• **Work instructions**:
Reproduce word for word every line from the one containing "Image resolution: width=405" to the final line of the data below; omit the pictures.

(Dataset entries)
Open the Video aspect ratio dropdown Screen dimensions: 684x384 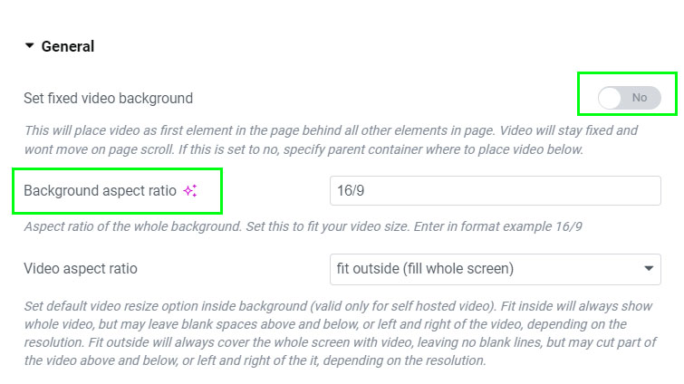click(495, 269)
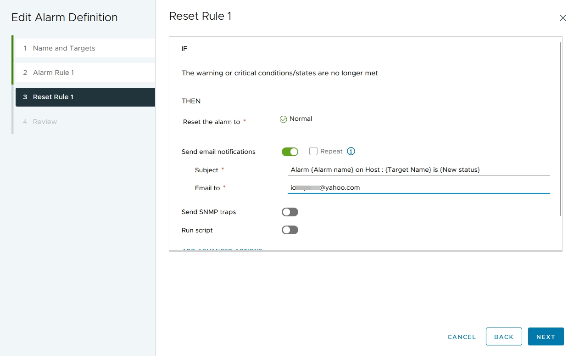Click the green Normal status icon
The height and width of the screenshot is (356, 574).
coord(283,119)
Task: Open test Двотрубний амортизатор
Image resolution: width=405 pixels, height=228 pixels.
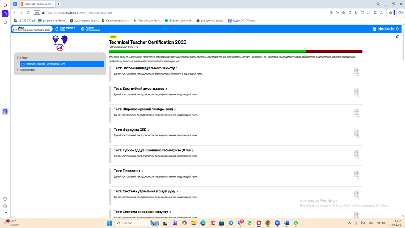Action: tap(139, 89)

• **Problem solution**:
Image resolution: width=405 pixels, height=228 pixels.
Action: tap(139, 89)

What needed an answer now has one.